Count the parity from 2 x 2 mosaic perspective: every mosaic has 8 edges, we call an edge bad, if it meets another mosaic or it meets nothing. Clearly the answer is the number of good edges. However every mosaic meets nothing at an even number of edges and when 2 mosaics meet, every mosaic loses the same amount of good edges, hence the total parity of good edges doesn’t change.

What a joke !!

We call any segment which is an edge of at least 1 unit square on the grid; a "segment *" an we call a segment* a border if the 2 squares it's adjacent to, are tiled by 2 distinct mosaics(These 2 mosaics can be either the same kind or from different kinds). We call the segment*s which are adjacent to just 1 unit square(the ones on the margin of the grid)borders too. Lemma1:An even number of borders on the margin of the grid are adjacent to a 2x2 mosaic. Proof:Consider the set S={(2x2 mosaic(A),border(B))| Border (B) is on the margin of the mxn grid and the square this border is an edge of, is tiled by 2x2 mosaic(A)} |S|=The number of such borders(#) On the other hand each 2x2 mosaic is the first component in even number of elements of S; divide the 8 segment*s on its margin into 4 groups;each group is an edge(two segment*s); a segment* is a desired border if and only if the other segment* on it's group is a desired one,so the claim is proved. Since any 2x2 mosaic is the first component of even number of elements in S; |S| is even and by (#); we deduce the number of the desired borders is even and the lemma's proof is done. Now, consider the set M={(2x2 mosaic(A), mosaic(B),border(C)) | Border(C) is a border between mosaics A and B} Borders on the margin of the grid, and borders between two 1x3 mosaics are the third component of 0 elements of M and borders between two 2x2 mosaics are the third component of 2 elements of M(2 ways to set the first component from two 2x2 mosaics),hence: |M|=(mod2)the number of borders between a 2x2 and a 1x3 mosaic; call such borders "good" borders. And also for any 2x2 mosaic as the first component and any segment* on the margin of it as the third component; the second component is uniquely obtained;except if the segment* chosen is the second component of an element in S; and for such segment*s it's impossible to determine the second component(such that the obtained element becomes an element of M)hence if the number of 2x2 mosaics used is a: |M|=8a-|S| which is an even number according to lemma1 so the number of good borders is an even number. Now we prove the number of ways of choosing a 2x1 rectangle; whose squares are in a 2x2 mosaic and a 1x3 mosaic is equal to the number of good borders. For each 2x1 rectangle there is exactly 1 segment* in it; pair any 2x1 rectangle to the segment* in it.each desired rectangle, pairs to a good border and vice versa; so the problem's proof is complete.

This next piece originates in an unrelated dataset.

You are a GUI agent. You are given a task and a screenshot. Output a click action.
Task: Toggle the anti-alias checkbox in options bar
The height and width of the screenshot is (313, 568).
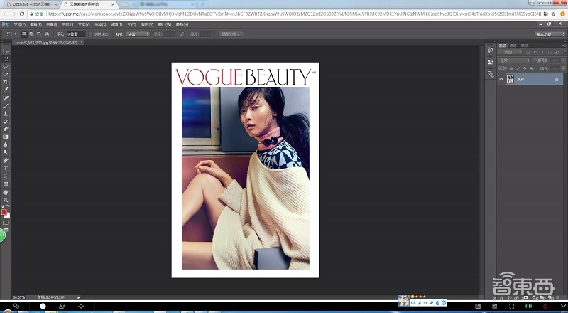click(x=90, y=33)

Shayan-TayefehIR wrote: What a joke !! Rather than being rude, can you point out the flaw in my solution?

R8kt wrote: Shayan-TayefehIR wrote: What a joke !! Rather than being rude, can you point out the flaw in my solution? There is a misunderstanding :// I didn't mean that your solution is joke :/// My react was for the problem which is weird for Iran P2 combinations , your sol is totally correct.

Solved with HakNx Write the number $1$ in each unit square tiled by $2 \times 2$ tiles and $0$ in $3 \times 1$ tiles respectively. For any possible domino sum up all the numbers on the unit squares covered by that domino and add all the sums together, call this sum $S$. Let $N$ be the number of $1$'s on the edges excluding the corners. Double count from each unit squares perspective and notice that $S \equiv N (mod 2)$. Claim: $N$ is even. Proof: Investigate the 2 cases when $2 \times 2$ tiles are on the edge but do not contain any corners and the case when a $2 \times 2$ contains a corner unit square, in each case each $2 \times 2$ adds exactly $2$ 1's making the total even. Now notice that this sum $S$ is equal to the number of neigboring edges between $2 \times 2$ 's and $3 \times 1$'s, which finishes the problem.